This Space for Rent

Apparently I’m not the only one who’s noticed this Linux feature.

...The reason given [...] at the time was that the kernel had more burning issues and bugs to address.

Of course it did. There were so many subsystems being repeatedly rewritten that there was never-ending breakage. And rewriting working subsystems and breaking them is far more important than something that might improve the desktop right?

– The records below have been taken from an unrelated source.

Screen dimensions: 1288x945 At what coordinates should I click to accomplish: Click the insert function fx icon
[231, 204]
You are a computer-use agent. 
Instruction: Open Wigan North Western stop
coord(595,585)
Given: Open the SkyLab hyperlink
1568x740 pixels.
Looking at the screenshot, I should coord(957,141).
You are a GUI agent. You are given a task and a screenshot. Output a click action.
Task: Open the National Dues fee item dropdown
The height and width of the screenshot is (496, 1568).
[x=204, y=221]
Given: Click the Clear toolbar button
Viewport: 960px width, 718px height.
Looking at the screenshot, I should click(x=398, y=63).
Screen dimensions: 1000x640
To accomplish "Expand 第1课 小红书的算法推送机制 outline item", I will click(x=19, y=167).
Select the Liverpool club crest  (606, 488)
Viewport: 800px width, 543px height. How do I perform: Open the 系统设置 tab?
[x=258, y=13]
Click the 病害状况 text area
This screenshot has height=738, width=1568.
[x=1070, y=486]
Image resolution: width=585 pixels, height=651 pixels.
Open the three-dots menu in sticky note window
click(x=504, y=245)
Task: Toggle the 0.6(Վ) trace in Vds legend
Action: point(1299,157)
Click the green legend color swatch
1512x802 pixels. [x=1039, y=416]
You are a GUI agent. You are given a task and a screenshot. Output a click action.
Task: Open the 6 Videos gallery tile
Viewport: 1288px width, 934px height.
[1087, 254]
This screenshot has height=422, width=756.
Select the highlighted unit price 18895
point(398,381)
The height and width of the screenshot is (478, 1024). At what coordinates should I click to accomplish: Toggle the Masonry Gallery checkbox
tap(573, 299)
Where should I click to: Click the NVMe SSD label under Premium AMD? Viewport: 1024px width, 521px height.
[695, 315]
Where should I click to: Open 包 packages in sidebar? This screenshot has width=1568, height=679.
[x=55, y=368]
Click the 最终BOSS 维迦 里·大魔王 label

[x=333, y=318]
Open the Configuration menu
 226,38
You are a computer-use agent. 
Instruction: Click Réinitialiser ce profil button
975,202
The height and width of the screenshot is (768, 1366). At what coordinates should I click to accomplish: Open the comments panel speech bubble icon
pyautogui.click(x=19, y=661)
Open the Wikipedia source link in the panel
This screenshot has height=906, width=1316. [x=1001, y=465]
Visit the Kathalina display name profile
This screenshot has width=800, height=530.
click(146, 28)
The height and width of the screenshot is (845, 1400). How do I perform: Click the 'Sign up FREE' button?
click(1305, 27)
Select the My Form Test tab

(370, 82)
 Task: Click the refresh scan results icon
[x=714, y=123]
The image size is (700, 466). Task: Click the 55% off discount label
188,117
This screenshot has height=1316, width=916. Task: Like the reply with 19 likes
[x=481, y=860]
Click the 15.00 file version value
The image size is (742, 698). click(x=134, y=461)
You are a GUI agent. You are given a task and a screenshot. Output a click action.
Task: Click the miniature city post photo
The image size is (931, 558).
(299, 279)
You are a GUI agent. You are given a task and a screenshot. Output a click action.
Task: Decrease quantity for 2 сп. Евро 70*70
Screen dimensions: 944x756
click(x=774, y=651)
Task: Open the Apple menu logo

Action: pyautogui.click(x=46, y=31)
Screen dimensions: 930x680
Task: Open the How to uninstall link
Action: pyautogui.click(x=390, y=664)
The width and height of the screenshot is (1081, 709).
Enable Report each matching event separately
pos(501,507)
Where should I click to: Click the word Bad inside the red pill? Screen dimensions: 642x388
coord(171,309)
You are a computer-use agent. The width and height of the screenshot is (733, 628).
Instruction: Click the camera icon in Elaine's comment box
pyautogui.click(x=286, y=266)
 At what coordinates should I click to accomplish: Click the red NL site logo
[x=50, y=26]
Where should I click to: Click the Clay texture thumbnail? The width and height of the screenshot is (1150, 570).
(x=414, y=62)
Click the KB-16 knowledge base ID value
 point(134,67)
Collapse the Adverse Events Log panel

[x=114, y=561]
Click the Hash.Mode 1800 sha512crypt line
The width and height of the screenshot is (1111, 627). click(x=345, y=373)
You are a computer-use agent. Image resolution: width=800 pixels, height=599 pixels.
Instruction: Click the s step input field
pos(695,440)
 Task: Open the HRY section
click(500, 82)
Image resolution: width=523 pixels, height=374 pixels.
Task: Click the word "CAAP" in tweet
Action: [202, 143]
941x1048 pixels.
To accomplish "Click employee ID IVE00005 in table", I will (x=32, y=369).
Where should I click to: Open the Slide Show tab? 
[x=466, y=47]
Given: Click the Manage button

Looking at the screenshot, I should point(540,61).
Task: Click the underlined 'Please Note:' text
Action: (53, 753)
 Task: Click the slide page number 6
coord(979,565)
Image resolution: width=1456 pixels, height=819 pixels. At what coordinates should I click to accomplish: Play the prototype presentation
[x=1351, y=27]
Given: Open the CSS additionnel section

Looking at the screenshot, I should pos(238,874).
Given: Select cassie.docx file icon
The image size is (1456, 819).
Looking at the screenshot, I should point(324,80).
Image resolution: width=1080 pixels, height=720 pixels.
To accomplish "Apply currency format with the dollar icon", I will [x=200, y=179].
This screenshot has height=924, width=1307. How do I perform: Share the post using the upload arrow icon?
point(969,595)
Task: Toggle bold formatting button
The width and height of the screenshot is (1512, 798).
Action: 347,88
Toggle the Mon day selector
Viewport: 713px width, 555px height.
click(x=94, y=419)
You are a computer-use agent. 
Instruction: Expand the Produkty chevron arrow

(Con Kolivas, quoted in APC magazine)

It's an interesting article. I don't know how fair the rest of it is (though some of the political machinations he describes are familiar from the time when I was an active(ish) kernel developer and gadfly,) but the OH NOES SOMETHING WORKS WE'D BETTER BREAK IT!! commentary is right on the money; I spend a not-inconsiderable part of my work time finding and working around places where interfaces have changed for no reason every time we try to roll in a new kernel version, and if I wasn't getting paid do to this I'd probably be spending my time trying to backport drivers and put a usb stack into Linux 2.0.28 (the kernel on Pell is 480k with scsi drivers compiled in, and the 2.6.x kernels I'm maintaining at work are 1480k sans scsi drivers) instead of keeping up with the bleeding edge of Linux development.

(-- via Francois Souchay)

Comments


And it’s not just the kernel. Every single release of SuSE changes the names things. Removable media used to mount under /mnt. Now it mounts under /media. The mount names for things changes often.

Novell added, in 10.2, it’s own flavor of menus to use rather than the one that comes with KDE or Gnome. The look and feel of the desktop changes for no reason other than to keep up with changes at M$.

I think the most common phrase at developer meetings must be “oooo. Shiny.”